• [Request A] Put the entries from the line with "Confirm the Fade dialog with OK" up to and including the line with "[x=816, y=414]" into a numbered list, skipping blank lines and leaving out the pictures.

• [Article]
** begin **

Buddhism, Politics, and Modernity in Southeast Asia

Guest Editor: Justin Thomas McDaniel

I am very excited to have been given the opportunity by the Kyoto Review of Southeast Asia to highlight the work of a diverse group of six young scholars. These scholars work across a range of disciplines and source materials and have different language skills. However, their work reveals exciting trends in Southeast Asian Studies – scholars of religion who are well-attuned to the social, economic, and political realities and scholars who engage in the study of Buddhism across national and sectarian boundaries. As the editor of this special edition of the journal, I presented these scholars with a nearly impossible task – in 2,000 words describe the role religion plays in modern society. Surprisingly done of them balked at this overly broad request and present the readers with five highly original and in depth articles.

** end **

• [Request B] In the introduction on Buddhism, politics, and modernity in Southeast Asia, how many words did the editor give the scholars to describe the role religion plays in modern society?

• [Source data]
** begin **

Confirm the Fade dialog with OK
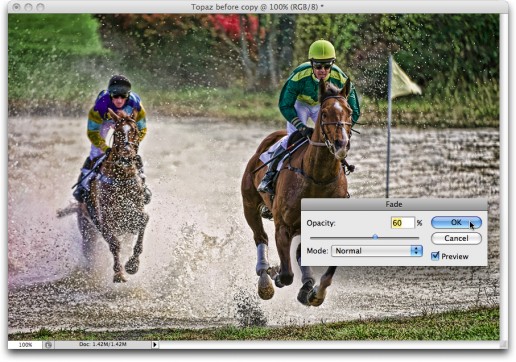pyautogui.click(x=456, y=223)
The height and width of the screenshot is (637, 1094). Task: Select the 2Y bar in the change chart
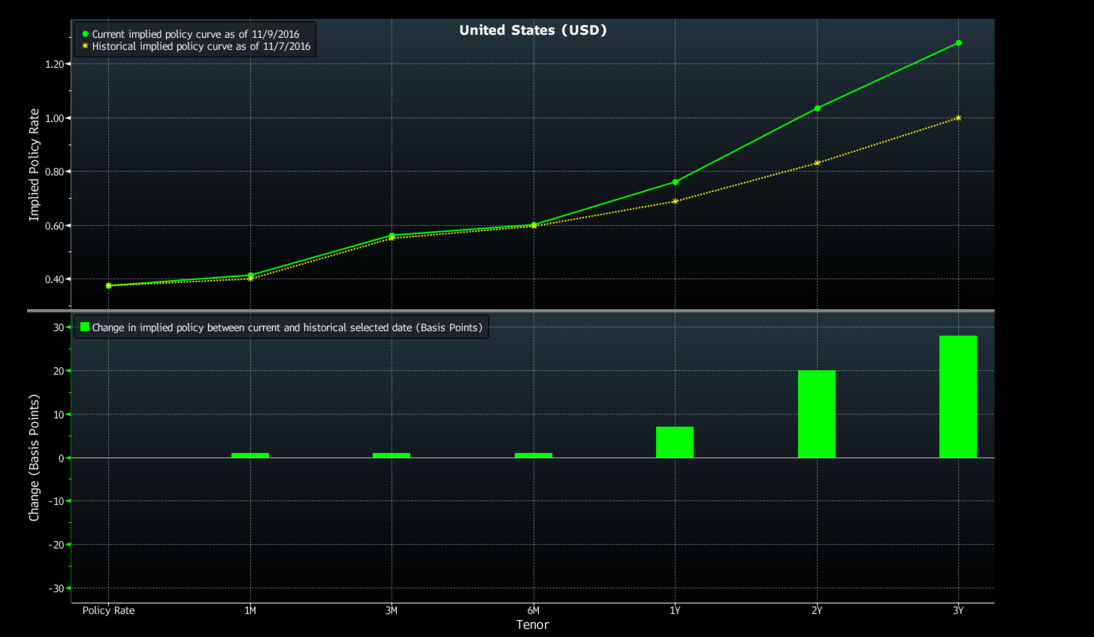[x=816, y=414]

** end **
** begin **

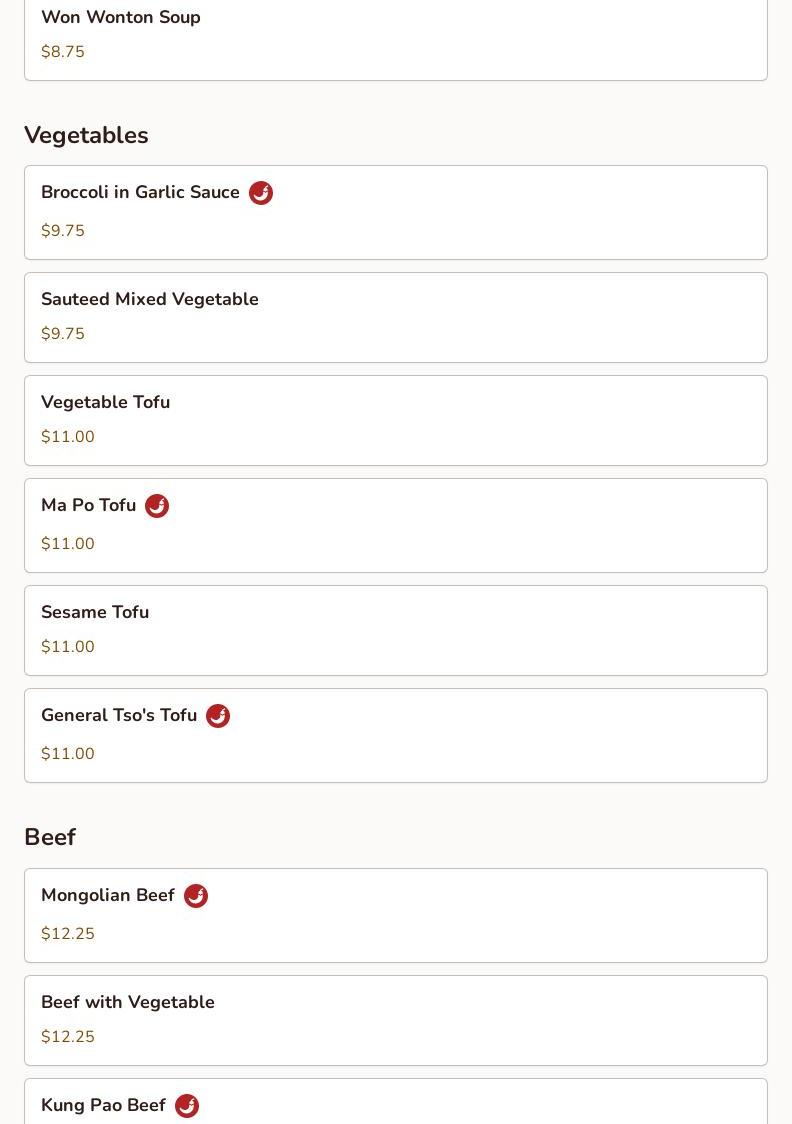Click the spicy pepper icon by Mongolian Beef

** end **

• [Task answer A]
1. Confirm the Fade dialog with OK
2. pyautogui.click(x=456, y=223)
3. The height and width of the screenshot is (637, 1094). Task: Select the 2Y bar in the change chart
4. [x=816, y=414]

• [Task answer B] 2,000 words.